Stored data

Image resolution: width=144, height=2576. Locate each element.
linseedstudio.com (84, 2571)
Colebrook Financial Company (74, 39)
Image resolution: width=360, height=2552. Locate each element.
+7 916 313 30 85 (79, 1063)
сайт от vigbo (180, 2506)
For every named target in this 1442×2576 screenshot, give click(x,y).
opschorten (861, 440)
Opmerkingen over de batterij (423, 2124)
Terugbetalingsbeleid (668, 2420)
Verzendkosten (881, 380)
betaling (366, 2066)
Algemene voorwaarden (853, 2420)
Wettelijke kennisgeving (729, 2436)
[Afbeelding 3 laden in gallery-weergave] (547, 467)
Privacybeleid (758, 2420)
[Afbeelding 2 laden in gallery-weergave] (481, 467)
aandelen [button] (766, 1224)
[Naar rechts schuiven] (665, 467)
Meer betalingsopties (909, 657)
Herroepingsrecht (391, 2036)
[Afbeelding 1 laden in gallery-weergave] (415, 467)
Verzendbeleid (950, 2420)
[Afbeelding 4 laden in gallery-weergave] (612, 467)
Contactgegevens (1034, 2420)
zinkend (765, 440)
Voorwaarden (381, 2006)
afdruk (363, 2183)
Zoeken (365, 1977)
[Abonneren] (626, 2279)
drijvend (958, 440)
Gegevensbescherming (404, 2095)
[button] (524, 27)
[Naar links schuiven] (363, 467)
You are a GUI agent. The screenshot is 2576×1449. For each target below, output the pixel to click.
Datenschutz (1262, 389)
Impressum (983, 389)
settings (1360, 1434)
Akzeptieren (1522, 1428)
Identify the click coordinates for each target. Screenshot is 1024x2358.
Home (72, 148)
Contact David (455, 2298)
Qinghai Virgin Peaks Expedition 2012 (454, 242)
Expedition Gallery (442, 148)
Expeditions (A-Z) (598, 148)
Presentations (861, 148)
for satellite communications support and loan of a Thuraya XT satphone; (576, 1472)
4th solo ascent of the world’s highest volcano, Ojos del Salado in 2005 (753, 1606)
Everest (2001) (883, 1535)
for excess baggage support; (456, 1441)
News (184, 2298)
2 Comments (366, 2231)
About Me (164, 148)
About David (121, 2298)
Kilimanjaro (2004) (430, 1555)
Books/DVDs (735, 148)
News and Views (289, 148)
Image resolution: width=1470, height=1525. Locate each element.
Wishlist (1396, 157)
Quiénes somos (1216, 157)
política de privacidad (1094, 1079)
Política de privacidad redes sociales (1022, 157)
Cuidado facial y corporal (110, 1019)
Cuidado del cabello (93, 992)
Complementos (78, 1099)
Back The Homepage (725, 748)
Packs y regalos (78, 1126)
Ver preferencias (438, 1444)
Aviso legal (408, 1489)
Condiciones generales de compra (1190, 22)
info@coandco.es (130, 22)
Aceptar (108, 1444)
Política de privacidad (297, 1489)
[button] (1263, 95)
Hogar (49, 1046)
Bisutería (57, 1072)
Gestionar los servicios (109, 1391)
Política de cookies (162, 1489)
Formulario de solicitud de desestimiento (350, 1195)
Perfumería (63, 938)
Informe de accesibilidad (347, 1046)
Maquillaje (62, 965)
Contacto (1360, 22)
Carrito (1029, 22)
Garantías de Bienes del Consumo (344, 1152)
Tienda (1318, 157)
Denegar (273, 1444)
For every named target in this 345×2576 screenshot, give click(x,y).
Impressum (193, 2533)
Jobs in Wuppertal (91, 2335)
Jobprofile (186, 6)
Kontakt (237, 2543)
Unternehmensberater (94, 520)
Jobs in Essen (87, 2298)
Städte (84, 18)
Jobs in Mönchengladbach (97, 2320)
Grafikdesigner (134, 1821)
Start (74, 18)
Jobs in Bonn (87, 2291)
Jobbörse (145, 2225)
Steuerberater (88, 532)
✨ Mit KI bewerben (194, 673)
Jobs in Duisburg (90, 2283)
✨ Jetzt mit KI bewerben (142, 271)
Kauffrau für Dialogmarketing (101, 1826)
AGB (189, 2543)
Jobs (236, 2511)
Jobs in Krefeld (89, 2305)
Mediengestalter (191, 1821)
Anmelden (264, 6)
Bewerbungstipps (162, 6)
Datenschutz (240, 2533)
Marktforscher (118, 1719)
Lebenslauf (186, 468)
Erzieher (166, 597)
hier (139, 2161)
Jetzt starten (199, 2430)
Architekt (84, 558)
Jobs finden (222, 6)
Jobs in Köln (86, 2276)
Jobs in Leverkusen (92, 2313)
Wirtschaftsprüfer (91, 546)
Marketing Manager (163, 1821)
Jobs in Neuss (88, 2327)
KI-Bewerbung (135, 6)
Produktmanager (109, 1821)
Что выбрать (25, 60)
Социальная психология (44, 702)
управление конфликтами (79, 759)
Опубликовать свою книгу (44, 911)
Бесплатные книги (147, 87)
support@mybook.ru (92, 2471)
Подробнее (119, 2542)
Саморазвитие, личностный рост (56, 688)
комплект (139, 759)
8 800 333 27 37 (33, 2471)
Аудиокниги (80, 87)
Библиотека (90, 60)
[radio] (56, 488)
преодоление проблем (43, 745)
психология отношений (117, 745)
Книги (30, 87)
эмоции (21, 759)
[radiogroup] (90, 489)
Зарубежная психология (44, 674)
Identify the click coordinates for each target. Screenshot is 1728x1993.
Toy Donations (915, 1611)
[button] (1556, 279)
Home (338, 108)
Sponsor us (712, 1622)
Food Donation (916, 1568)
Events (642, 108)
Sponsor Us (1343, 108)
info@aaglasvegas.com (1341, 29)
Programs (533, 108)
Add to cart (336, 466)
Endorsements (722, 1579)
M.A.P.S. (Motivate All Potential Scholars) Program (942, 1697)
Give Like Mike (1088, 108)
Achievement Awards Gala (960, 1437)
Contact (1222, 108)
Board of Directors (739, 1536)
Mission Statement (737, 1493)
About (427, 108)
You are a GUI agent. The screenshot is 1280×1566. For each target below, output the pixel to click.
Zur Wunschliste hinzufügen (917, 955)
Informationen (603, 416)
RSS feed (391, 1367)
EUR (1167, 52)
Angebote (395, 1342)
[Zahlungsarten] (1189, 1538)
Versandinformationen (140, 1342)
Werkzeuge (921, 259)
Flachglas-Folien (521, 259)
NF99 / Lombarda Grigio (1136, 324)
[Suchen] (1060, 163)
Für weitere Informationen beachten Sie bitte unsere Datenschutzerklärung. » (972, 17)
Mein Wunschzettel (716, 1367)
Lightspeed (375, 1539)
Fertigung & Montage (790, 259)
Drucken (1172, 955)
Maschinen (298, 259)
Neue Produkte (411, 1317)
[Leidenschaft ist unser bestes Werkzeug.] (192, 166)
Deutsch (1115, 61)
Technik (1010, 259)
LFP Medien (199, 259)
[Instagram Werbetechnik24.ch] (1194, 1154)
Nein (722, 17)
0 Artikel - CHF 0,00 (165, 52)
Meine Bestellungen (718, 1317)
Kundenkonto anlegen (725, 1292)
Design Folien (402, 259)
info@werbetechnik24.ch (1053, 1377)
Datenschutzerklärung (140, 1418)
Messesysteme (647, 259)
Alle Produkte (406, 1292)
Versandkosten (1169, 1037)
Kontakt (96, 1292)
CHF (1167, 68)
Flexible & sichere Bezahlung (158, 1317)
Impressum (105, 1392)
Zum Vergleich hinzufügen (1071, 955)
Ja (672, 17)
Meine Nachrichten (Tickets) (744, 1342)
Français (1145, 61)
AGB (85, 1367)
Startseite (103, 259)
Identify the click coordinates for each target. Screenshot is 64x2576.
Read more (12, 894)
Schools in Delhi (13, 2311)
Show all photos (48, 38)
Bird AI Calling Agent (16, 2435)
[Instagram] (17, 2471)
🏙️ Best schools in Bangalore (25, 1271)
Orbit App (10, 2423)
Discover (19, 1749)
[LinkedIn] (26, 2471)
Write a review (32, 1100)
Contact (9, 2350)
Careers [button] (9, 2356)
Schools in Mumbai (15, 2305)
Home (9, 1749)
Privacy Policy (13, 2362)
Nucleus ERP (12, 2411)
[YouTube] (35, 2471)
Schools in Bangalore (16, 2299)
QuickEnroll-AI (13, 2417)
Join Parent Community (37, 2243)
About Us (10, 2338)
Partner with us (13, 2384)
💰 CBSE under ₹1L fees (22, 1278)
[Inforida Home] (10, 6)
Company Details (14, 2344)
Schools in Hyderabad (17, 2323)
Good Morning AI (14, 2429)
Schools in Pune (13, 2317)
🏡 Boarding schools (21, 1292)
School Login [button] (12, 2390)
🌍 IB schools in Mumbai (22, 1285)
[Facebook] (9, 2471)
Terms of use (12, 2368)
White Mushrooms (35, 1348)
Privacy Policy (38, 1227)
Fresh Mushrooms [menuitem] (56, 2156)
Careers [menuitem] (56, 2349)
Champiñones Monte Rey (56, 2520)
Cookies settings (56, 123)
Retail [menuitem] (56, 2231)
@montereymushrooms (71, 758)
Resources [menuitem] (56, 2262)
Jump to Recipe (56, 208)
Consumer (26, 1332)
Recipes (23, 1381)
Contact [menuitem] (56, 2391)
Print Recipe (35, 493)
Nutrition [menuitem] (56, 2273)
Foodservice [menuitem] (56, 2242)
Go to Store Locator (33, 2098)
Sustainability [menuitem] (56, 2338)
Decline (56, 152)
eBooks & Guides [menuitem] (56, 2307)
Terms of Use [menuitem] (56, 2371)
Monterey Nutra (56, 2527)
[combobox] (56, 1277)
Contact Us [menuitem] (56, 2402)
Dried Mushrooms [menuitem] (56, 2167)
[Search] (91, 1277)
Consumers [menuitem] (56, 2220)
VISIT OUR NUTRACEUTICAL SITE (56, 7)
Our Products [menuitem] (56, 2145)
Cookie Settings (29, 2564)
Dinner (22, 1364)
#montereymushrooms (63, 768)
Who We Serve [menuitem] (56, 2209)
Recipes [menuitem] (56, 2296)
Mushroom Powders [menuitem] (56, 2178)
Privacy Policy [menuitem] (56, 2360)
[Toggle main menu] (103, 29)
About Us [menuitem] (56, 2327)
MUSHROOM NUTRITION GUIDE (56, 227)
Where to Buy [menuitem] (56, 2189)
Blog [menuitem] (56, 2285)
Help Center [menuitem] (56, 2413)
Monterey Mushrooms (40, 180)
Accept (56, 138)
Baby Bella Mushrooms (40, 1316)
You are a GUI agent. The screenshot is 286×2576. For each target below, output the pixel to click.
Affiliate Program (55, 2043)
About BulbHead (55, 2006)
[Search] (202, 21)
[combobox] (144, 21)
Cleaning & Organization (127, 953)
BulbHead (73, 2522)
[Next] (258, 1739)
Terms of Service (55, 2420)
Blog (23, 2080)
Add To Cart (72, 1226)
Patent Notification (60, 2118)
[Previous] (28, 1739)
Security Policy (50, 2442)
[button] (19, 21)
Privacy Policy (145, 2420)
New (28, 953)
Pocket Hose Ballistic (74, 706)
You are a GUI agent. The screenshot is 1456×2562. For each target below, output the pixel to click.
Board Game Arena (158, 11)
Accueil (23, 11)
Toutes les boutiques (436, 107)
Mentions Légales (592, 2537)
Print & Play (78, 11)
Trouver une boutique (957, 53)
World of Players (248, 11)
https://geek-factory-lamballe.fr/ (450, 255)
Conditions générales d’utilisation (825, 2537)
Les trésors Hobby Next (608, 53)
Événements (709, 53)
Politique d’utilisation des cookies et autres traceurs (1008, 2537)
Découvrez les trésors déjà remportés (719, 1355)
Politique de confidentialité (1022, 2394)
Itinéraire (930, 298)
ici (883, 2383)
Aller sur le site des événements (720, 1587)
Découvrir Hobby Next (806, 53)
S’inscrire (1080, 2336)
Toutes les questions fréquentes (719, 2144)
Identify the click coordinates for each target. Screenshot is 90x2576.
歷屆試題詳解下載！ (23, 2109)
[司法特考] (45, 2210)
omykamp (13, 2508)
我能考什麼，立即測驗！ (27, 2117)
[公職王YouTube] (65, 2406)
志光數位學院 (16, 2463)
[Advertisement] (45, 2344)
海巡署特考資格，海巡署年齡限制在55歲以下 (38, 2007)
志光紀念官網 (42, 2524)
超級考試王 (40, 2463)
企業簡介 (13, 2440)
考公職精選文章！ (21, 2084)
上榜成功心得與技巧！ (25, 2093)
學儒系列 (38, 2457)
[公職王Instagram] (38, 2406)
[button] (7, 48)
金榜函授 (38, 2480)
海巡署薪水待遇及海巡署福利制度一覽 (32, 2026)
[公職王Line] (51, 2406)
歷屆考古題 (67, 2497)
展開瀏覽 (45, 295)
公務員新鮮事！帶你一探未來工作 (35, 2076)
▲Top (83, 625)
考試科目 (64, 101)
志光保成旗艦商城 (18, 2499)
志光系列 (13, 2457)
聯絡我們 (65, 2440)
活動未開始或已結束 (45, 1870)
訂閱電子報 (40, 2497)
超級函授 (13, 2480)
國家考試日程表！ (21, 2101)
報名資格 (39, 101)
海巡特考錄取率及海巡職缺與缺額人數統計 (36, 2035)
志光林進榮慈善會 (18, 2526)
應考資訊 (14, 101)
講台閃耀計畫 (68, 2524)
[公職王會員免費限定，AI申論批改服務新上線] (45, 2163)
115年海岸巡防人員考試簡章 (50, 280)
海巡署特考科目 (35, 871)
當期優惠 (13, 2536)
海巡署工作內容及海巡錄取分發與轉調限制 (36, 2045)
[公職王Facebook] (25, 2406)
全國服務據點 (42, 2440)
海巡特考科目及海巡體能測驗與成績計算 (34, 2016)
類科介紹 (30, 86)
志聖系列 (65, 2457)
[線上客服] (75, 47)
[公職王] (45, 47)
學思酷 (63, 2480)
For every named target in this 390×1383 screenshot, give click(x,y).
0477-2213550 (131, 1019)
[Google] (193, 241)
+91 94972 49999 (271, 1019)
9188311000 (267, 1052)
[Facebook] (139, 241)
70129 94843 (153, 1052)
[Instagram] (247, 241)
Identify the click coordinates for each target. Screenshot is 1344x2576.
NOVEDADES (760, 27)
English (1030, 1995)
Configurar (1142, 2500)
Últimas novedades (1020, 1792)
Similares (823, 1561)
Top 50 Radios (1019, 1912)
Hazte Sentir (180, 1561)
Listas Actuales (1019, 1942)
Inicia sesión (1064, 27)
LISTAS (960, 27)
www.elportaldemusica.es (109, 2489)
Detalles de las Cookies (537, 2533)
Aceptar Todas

▶ Problem statement:
Give again exactly, and only, the lines above starting at the one with "Français (1145, 61)" and ending at the one with "Write a review (32, 1100)".

▶ Problem solution:
Français (1145, 61)
AGB (85, 1367)
Startseite (103, 259)
Identify the click coordinates for each target. Screenshot is 64x2576.
Read more (12, 894)
Schools in Delhi (13, 2311)
Show all photos (48, 38)
Bird AI Calling Agent (16, 2435)
[Instagram] (17, 2471)
🏙️ Best schools in Bangalore (25, 1271)
Orbit App (10, 2423)
Discover (19, 1749)
[LinkedIn] (26, 2471)
Write a review (32, 1100)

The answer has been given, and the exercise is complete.